Chylothorax associated with substernal goiter treated with transcervical thyroidectomy.

机构信息

Division of Otolaryngology-Head and Neck Surgery, University of Utah Health Sciences Center, Salt Lake City, Utah 84132, USA.

出版信息

Thyroid. 2011 May;21(5):551-3. doi: 10.1089/thy.2010.0405. Epub 2011 Apr 10.

Abstract

BACKGROUND

Substernal goiters are frequently associated with compressive symptoms.

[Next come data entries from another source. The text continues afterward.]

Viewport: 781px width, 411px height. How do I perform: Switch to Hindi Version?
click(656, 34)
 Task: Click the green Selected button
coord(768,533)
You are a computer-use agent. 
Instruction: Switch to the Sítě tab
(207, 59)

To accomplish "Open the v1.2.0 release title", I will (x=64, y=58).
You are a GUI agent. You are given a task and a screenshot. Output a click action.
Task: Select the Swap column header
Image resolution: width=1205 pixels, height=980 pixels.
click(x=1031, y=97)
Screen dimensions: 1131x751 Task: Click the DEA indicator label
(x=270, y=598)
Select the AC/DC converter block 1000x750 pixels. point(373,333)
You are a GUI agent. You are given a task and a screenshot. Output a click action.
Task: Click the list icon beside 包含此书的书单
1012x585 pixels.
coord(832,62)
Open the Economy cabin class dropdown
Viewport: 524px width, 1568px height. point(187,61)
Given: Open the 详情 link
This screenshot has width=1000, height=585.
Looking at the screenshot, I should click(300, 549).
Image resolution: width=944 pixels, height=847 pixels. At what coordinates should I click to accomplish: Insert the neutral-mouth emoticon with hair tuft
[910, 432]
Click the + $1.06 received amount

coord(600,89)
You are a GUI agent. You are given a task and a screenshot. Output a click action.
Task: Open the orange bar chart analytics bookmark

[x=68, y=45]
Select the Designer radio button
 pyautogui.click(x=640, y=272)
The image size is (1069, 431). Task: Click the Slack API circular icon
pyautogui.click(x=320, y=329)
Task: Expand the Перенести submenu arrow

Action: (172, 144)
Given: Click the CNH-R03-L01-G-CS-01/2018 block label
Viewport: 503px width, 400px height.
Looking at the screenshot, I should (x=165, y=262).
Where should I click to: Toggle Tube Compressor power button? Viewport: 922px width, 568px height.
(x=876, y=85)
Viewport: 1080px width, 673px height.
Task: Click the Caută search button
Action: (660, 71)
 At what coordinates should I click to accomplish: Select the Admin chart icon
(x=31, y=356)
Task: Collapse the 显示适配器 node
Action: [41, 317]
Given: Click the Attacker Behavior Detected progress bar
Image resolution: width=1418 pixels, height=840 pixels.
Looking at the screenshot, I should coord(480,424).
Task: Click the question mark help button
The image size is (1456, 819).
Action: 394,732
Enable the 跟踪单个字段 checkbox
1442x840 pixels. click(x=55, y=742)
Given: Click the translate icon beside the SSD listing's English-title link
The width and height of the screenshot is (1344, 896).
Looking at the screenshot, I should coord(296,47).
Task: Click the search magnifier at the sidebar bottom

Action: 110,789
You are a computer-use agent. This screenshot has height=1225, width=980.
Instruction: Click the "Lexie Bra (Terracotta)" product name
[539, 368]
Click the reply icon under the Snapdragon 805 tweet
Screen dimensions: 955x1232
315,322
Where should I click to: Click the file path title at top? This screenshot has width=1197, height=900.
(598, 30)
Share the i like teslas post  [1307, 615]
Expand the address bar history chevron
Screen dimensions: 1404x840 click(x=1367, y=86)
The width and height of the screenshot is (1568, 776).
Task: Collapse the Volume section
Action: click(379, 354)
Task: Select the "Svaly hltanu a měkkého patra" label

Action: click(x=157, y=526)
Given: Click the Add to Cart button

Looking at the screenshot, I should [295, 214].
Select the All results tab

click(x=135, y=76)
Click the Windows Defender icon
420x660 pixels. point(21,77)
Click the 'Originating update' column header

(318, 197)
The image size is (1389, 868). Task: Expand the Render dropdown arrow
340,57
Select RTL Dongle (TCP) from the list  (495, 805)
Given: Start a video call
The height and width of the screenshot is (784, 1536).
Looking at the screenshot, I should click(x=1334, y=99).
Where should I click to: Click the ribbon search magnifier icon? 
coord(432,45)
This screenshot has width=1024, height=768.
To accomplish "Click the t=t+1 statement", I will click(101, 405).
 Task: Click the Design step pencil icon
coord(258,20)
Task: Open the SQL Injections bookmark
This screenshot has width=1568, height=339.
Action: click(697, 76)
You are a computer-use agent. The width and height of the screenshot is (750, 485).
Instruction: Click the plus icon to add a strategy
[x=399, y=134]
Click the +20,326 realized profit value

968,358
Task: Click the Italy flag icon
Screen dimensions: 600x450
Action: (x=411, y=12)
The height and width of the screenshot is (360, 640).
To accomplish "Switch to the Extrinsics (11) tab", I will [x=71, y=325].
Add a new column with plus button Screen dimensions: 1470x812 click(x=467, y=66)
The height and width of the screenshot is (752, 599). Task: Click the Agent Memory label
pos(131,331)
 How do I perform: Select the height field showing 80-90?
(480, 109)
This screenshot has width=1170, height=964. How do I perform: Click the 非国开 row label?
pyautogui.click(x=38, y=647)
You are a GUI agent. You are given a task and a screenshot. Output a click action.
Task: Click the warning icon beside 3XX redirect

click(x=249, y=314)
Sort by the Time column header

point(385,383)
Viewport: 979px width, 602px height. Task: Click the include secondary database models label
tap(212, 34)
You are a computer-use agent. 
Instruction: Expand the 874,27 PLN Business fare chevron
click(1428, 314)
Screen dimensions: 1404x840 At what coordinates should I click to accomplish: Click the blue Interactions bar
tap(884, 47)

Compression of the trachea and esophagus are common, whereas thoracic duct compression is a rare occurrence.

METHODS

We report a rare case of a 72-year-old woman with thoracic duct compression by a large substernal goiter that presented with shortness of breath. After undergoing thoracentesis multiple times, the patient was treated with thyroidectomy.

RESULTS

Transcervical thyroidectomy was performed without sternotomy. This led to resolution of her symptoms. Confirmation of chylothorax resolution was obtained with postoperative computed tomography of the chest.

CONCLUSION

Chylothorax is a rare sequela of substernal goiters. It can be managed with thyroidectomy. Sternotomy was avoided in this case.

摘要

背景

胸骨后甲状腺肿常伴有压迫症状。气管和食管受压很常见,而胸导管受压则较为罕见。

方法

我们报告了一例罕见的 72 岁女性病例,其巨大胸骨后甲状腺肿压迫胸导管,导致呼吸困难。在多次进行胸腔穿刺后,患者接受了甲状腺切除术。

结果

经颈甲状腺切除术,无需胸骨切开术。这导致她的症状得到缓解。术后胸部计算机断层扫描证实乳糜胸得到解决。

结论

乳糜胸是胸骨后甲状腺肿的罕见后遗症。它可以通过甲状腺切除术来治疗。在这种情况下避免了胸骨切开术。